Excerpt from “Intimate Spaces” by Gillian Darley, edited by Marina Benjamin, in which she discusses Gaston Bachelard’s book The Poetics of Space:

“In the book, he guides us through an actual or imagined home (your choice), its comforts and mysteries, assembled and brought into focus, in a place and at a time undefined except by the limits of our own daydreams, longings and memories – those inner landscapes from which, he said, new worlds can be made. The philosopher evokes an idealised past, places the miniature against the immense, and guides us back into childhood. Once there, at home, he reminds us how we tend to look down the cellar stairs, apprehensively, while gazing upwards, towards the attic, always eager. Uncertainty is set against promise, dark against light. This house is a key to an inner self, ‘for childhood is certainly greater than reality’.

“Thematically, Bachelard divided the schematic house into a vertical entity and a concentrated one, too: ‘a body of images that give mankind proof or illusions of stability’. His use of architectural phenomenology lets the mind loose to make its way, always ready for what might emerge in the process.

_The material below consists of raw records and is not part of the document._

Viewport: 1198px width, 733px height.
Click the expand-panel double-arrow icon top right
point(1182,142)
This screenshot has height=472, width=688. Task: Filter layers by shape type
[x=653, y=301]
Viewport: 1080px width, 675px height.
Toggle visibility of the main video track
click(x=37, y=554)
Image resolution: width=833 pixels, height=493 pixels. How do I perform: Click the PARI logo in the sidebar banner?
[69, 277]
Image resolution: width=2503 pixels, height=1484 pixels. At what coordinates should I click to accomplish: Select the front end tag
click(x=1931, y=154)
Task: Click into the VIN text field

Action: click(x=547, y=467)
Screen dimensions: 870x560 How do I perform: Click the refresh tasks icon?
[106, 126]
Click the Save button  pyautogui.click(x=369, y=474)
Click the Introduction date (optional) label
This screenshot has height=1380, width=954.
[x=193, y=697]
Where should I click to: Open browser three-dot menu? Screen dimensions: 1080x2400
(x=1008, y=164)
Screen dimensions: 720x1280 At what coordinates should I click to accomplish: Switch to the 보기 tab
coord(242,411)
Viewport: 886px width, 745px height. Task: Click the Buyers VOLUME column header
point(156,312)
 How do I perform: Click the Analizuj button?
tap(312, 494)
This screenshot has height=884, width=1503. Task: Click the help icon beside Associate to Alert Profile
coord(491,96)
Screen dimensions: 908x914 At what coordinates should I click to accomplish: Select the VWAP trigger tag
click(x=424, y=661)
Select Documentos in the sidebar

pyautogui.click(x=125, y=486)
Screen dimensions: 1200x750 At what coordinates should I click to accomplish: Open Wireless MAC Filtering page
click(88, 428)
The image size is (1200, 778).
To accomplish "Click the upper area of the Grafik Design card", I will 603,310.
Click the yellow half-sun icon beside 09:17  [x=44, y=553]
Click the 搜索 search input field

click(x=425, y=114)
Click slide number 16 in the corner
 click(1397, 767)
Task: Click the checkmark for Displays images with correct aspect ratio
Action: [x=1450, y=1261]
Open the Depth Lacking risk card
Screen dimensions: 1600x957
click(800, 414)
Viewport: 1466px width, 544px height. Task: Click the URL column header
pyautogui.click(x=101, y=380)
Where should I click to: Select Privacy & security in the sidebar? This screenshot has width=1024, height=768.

The house is ‘the topography of our intimate being’, both the repository of memory and the lodging of the soul – in many ways simply the space in our own heads. He offered no shortcuts or routes of avoidance, since ‘the phenomenologist has to pursue every image to the very end’.

“After a journey through ‘undergrounds of legendary fortified castles … a cluster of cellars for roots’, he thrusts upon his readers, in a quite shocking change of tone and imagery, a complete antithesis, in which his prejudice against urbanity and the apparent expedience of mass-produced housing is laid bare: ‘In Paris there are no houses, and the inhabitants of the big city live in superimposed boxes.’ These buildings have no ‘roots’ as he would recognise them, for there are no cellars in skyscrapers:

“Elevators do away with the heroism of stair climbing so that there is no longer any virtue in living up near the sky. Home has become mere horizontality. The different rooms that compose living quarters jammed into one floor all lack one of the fundamental principles for distinguishing and classifying the values of intimacy.

“Further, there is no mediating space; everything becomes mechanistic and ‘on every side, intimate living flees’.

“In this astonishing and singular outburst, spine-chilling to read after the Grenfell Tower fire in London this June, Bachelard seems to be invoking an extreme vision in which individuals must fend for themselves, society having turned a blind eye to them in their dystopia. There is no other passage in the book that is as graphic, or particular. But he had been struggling, he admits, both with Paris and with insomnia, regaining his equilibrium only by returning to the poet Rainer Maria Rilke’s treasured evocation of a lamp burning in the window of a hermit’s hut, conjured up by the last (or first?) light switched on in the street as we walk home. Now the house can again assume ‘powers of protection against the forces that besiege it’ before turning into a world of its own.”